The Indiana Department of Natural Resources approved Kokomo’s new floodplain ordinance Friday - a move that will save city residents from a potential hike in flood insurance rates.
The ordinance, which was passed on Jan. 12 by the Kokomo Common Council, covers the entire city and is expected to help keep flood insurance rates down for residents living in flood-prone areas.
“This is going to affect things in a very positive manner when it comes to flood insurance,” said Kokomo City Plan Commission Executive Director Greg Sheline. “Since we are in the National Flood Insurance Program, flood insurance for residents living in flood areas could have gone up significantly if we did not create this new ordinance.”
The new ordinance will ensure that the city’s flood regulations are coordinated with the state’s new flood maps, which will be revealed by the Federal Emergency Management Agency on Feb. 4, according to Sheline.
Kokomo’s partnership with the NFIP, which is administered by FEMA, gives residents the opportunity to purchase federal flood insurance, as long as the city stays in compliance with the state flood maps.
“The program gives our residents the option of purchasing their insurance at a lower rate,” said Sheline.
Homes and buildings in high-risk flood areas with mortgages from federally regulated or insured lenders are required to have flood insurance, according to the NFIP’s website.
“We wanted to get this done as quickly as we could,” said Sheline, who voted to recommend the ordinance to the Common Council during the Dec. 9 City Plan Commission meeting. “This will be sure to keep insurance rates at a reasonable level.”
However, the ordinance approval will not affect the status of the city’s baseball stadium project, according to DNR Communications Director Phil Bloom.
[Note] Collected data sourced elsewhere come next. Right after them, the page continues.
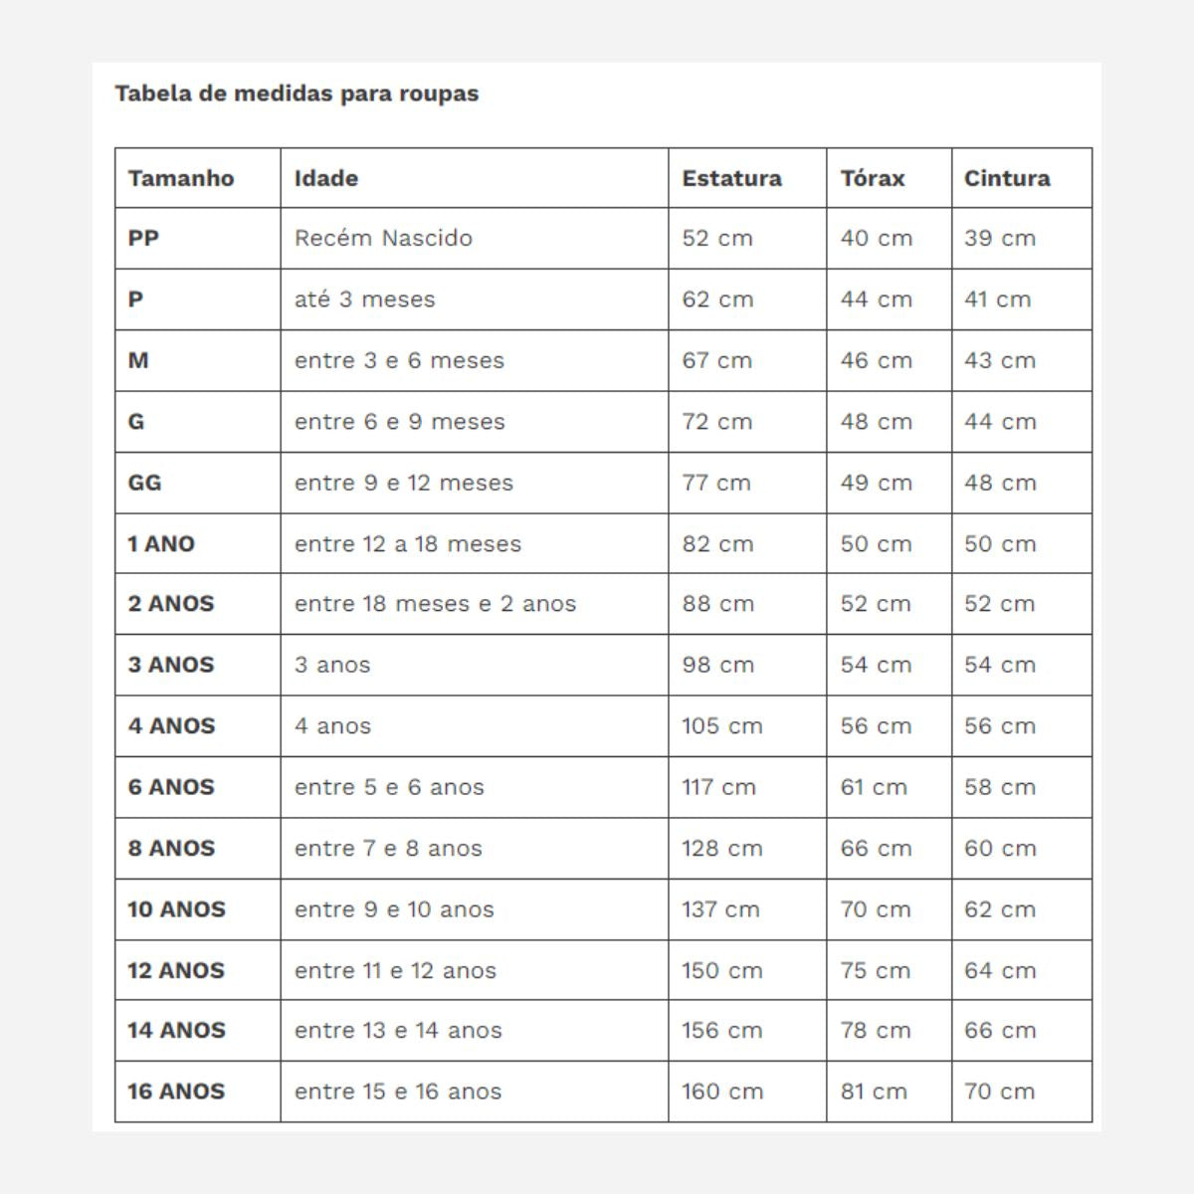The height and width of the screenshot is (1194, 1194).
Task: Click the 105 cm estatura value
Action: [721, 726]
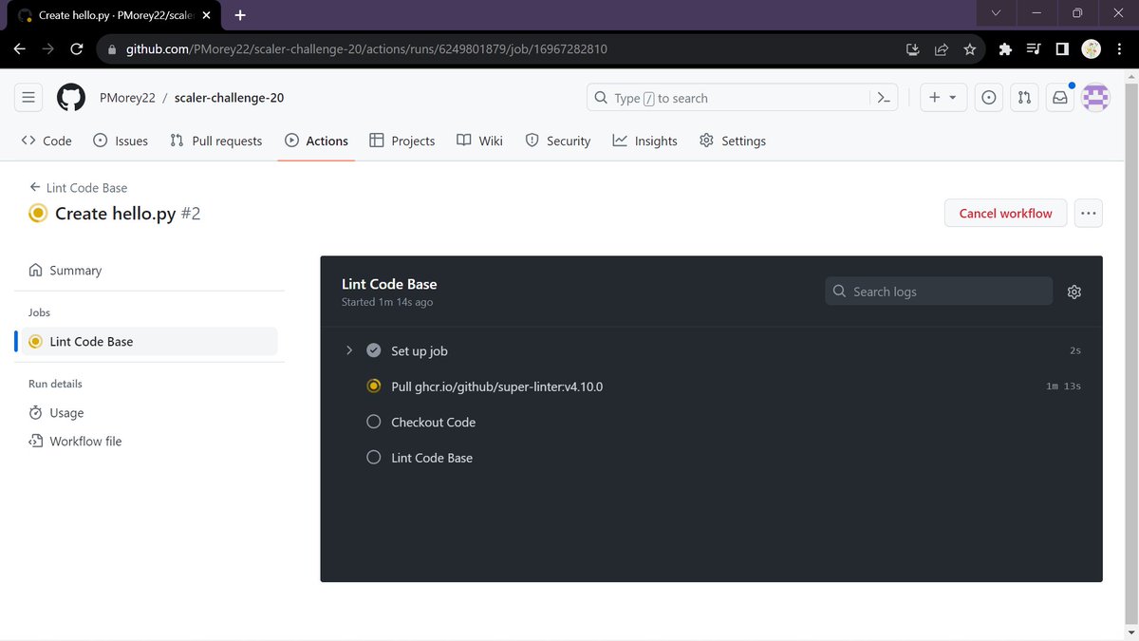Open GitHub home via the Octocat logo
The image size is (1139, 641).
pos(70,97)
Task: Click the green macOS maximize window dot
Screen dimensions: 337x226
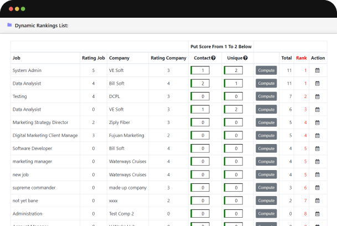Action: (x=23, y=9)
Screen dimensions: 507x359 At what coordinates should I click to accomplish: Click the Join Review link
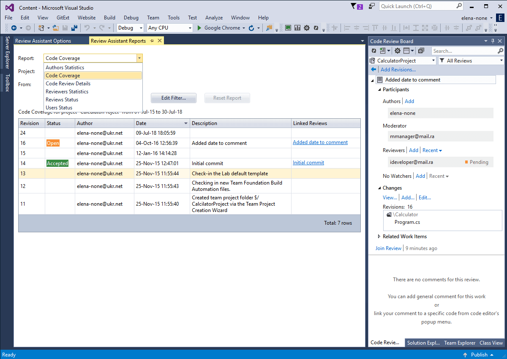(x=388, y=248)
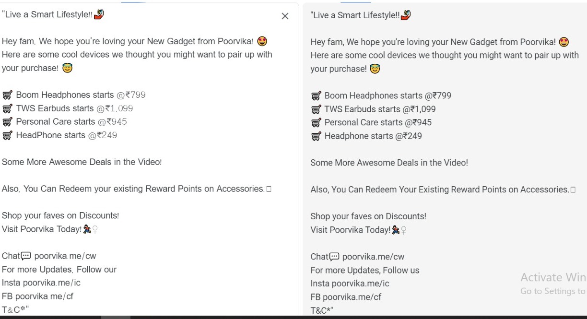
Task: Close the left message panel
Action: 285,16
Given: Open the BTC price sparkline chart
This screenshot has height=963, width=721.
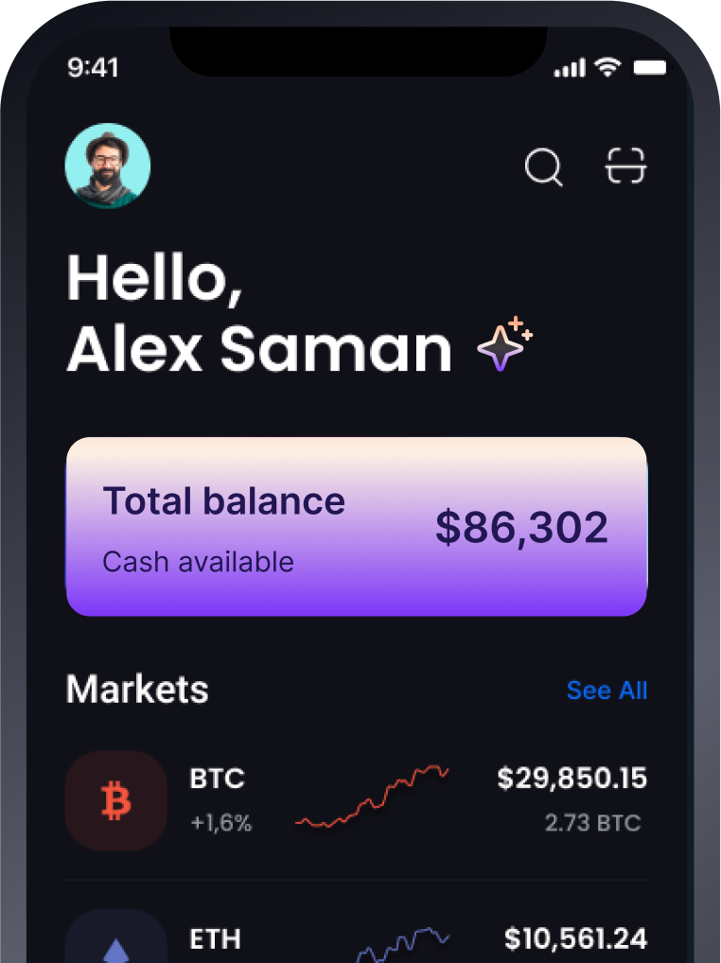Looking at the screenshot, I should pos(372,797).
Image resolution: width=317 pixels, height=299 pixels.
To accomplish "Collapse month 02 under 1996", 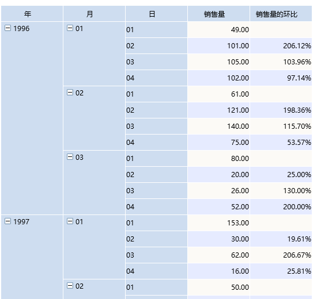I will click(70, 93).
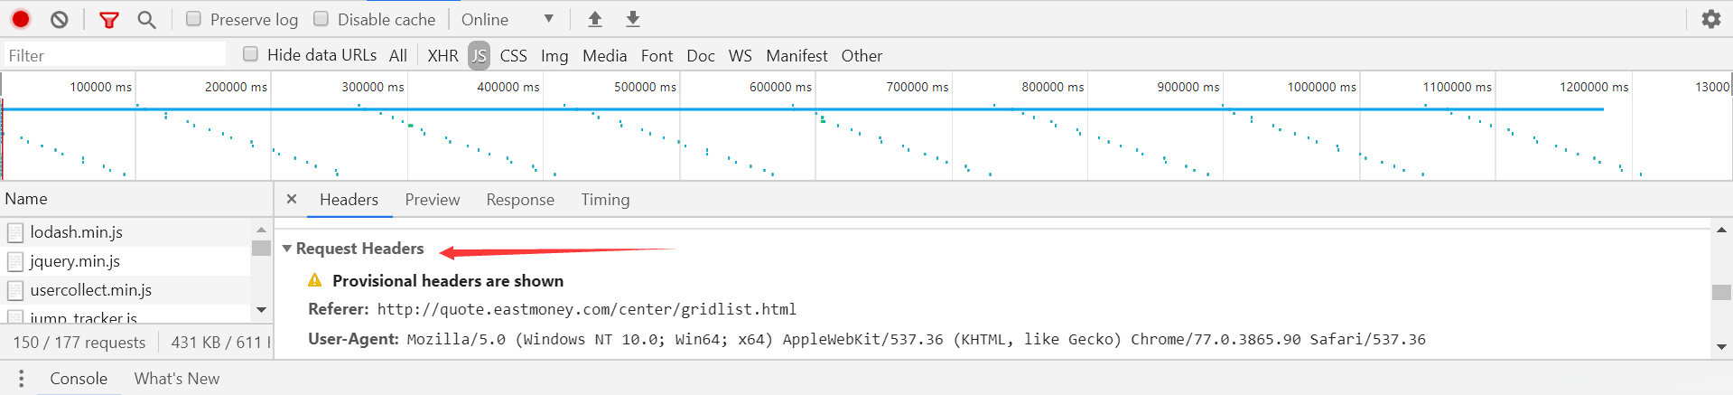Close the request details panel

[292, 199]
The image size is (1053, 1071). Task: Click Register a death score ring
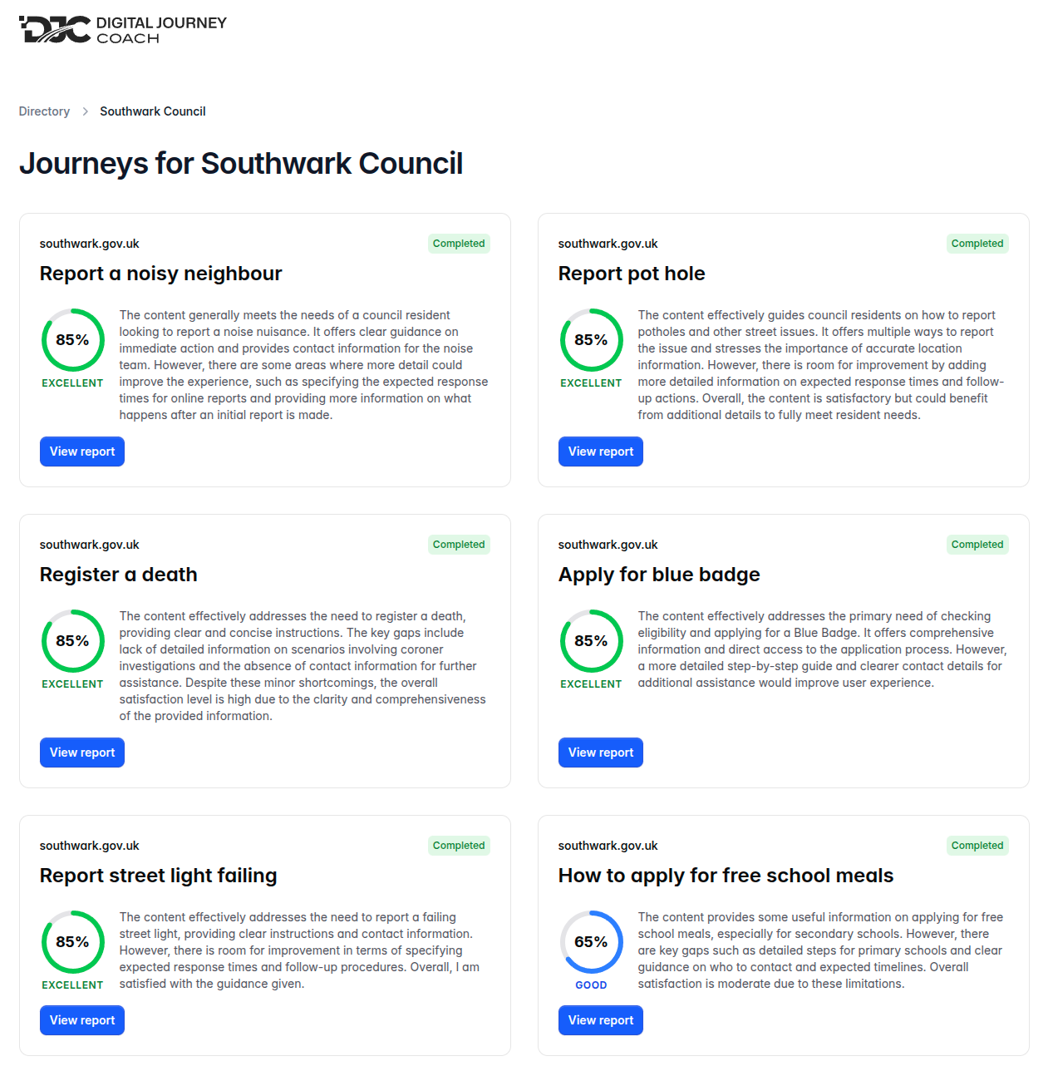pyautogui.click(x=73, y=641)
“DNR’s approval of the City of Kokomo’s local floodplain ordinance has no bearing on the baseball stadium project,” said Bloom. “The DNR approval was only for a City of Kokomo floodplain ordinance.”
The city is still in violation on eight parcels of land within the baseball stadium project, per deed restrictions put in place by the Hazard Mitigation Program, said Indiana Department of Homeland Security spokesman John Erickson.
“These are two issues which remain separate and independent of each other,” Erickson said. “DNR’s approval of the flood ordinance has no bearing on the City of Kokomo with respect to the construction of the baseball stadium on deed-restricted parcels of land.
“I think because the two separate processes both deal with flooding we have had confusion, and we felt the need to clarify,” Erickson added.